Legislacion de juego de Malta
No es frecuente escuchar cosas así en el mundo del juego, pero hace unos meses se dio a conocer la noticia de que un cliente de un portal llamado Casino Club hizo bastante ruido, medios de comunicación incluidos, cuando el casino se negó a abonarle un bote progresivo que al parecer había conseguido de forma lícita.
Según este jugador, le correspondía el bote de 167 500 euros según las condiciones que establecía el casino en su página web, pero como el Casino se negó, este usuario, además de dar su parecer en diferentes medios online, levantó su queja ante la LGA de Malta, que es el organismo oficial que se encarga de otorgar las licencias a los operadores de este tipo de juegos dentro de los que se acojan a su ámbito legislativo.
Al final, la LGA no dio la razón al cliente, y entonces la cuestión se complicó más aún si cabe, porque este organismo no especificó en qué estaba basando su decisión de darle la razón a Casino Club.
El cliente, sintiéndose desamparado, optó, junto con otros jugadores habituales, por hacer ruido e indagar si había algo más detrás.
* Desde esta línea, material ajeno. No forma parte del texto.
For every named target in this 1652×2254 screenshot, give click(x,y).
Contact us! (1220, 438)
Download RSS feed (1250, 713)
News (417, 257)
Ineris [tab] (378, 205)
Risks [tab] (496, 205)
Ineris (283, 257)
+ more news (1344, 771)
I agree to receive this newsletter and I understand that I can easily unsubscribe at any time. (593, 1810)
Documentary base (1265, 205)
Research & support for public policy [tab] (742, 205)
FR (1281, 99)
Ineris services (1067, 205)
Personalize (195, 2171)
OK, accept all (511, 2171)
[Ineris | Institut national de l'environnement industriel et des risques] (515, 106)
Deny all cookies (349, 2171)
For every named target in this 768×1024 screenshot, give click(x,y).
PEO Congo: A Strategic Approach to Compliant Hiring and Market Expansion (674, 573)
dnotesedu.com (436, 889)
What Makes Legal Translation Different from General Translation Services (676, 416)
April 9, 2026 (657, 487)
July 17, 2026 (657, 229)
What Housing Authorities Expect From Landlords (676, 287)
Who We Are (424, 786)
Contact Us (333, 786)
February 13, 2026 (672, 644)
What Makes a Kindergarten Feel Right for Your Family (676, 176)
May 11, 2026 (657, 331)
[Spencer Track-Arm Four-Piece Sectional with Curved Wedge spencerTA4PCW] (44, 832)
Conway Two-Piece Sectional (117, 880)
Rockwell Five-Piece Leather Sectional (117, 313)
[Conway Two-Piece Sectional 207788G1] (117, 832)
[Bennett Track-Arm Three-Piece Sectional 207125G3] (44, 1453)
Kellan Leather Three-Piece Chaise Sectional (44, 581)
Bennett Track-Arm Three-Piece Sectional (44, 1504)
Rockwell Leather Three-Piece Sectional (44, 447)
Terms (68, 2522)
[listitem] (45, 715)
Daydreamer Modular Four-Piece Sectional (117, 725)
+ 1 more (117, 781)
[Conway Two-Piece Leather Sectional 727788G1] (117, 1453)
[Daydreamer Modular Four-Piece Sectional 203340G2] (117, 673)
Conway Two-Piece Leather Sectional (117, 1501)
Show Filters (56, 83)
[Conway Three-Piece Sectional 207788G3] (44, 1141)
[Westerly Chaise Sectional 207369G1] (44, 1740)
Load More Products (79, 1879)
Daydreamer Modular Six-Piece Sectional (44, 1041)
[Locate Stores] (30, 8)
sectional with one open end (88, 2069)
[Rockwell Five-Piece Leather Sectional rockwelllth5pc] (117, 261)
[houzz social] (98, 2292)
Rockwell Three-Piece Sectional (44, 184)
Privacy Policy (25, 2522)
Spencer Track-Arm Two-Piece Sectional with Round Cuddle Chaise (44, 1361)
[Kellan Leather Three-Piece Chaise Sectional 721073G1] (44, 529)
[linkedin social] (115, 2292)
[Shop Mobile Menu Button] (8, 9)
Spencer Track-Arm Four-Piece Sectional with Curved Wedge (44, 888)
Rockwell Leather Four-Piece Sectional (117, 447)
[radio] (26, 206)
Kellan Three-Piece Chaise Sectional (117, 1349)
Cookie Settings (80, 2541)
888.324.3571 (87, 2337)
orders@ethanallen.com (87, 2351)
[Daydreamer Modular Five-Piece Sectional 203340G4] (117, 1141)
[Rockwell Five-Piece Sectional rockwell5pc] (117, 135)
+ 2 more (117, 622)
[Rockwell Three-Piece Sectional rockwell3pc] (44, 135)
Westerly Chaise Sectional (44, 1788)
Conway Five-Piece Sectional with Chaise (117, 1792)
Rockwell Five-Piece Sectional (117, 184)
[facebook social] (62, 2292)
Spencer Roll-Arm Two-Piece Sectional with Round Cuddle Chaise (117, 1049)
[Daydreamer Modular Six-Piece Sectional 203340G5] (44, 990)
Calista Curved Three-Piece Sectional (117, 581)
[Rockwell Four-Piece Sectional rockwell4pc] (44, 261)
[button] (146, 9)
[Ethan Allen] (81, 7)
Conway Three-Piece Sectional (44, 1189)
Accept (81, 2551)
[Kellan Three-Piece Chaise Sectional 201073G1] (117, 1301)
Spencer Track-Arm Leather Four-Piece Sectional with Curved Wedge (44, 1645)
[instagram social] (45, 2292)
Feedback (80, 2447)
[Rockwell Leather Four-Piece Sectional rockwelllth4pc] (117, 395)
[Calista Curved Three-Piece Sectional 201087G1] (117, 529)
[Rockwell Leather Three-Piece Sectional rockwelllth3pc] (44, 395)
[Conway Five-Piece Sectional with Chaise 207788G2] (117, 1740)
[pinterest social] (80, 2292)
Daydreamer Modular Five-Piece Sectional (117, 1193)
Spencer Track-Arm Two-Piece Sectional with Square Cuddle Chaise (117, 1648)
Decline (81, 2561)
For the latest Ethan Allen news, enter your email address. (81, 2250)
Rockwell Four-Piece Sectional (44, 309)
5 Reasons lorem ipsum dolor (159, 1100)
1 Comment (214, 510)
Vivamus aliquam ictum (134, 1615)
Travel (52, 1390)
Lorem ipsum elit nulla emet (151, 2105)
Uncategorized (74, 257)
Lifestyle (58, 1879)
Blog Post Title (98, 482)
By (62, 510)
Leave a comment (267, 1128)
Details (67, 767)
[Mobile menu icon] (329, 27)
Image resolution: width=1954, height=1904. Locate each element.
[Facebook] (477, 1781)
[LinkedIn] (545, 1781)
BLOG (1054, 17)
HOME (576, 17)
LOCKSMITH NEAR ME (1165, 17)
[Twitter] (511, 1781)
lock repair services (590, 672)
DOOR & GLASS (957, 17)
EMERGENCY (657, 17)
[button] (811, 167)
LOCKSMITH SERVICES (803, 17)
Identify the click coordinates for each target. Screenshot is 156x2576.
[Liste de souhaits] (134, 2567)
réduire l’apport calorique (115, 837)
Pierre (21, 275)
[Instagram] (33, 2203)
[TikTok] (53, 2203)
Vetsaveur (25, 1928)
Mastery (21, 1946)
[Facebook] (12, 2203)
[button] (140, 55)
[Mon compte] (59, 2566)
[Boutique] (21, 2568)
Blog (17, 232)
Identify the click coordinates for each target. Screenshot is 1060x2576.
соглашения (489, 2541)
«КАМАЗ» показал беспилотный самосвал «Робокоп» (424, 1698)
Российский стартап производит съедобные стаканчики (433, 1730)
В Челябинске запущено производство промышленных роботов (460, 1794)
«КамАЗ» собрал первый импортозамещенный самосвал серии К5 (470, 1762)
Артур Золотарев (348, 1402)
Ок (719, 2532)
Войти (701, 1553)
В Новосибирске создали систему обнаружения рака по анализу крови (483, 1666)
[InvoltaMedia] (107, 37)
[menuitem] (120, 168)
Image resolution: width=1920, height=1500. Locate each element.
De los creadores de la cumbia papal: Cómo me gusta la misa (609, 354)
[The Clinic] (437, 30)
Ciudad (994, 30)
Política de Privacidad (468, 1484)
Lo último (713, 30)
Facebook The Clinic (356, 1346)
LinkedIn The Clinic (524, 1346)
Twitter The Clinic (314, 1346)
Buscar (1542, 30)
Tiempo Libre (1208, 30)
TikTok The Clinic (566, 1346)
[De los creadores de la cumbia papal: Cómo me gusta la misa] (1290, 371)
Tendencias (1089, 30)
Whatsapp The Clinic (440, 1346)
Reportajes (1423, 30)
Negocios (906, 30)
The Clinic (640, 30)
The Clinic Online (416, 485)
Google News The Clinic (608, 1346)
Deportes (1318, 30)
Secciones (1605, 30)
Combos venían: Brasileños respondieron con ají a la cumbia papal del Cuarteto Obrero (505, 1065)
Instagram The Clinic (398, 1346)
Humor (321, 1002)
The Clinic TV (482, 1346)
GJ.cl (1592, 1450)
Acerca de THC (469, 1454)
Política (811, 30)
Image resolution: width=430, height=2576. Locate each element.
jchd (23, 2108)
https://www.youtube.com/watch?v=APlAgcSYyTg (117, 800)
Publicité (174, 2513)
Entonces se llegó a la conclusión de que en las leyes de Malta había algún tipo de cláusula que amparaba a este tipo de casinos, de modo que si no querían no estaban obligados a saldar sus deudas de juego.
Los periodistas que indagaron en el caso consultaron a la LGA, pero esta no ofreció respuesta, y a veces el silencio da para muchas especulaciones. Pero como el asunto iba camino de írsele de las manos, finalmente la LGA tuvo que revelar ciertos detalles en su web.
Para empezar, según la LGA, no era cierto que la legislación maltesa vigente en esta materia ampare de ningún modo el impago de las deudas de juego, sino que esa cláusula se aplica exclusivamente a operadores que no cuentan con licencia y que por lo tanto no están autorizados para ofrecer sus servicios.
Así las cosas, la cuestión es que este cliente se quedó sin cobrar la suma del premio que según él había ganado.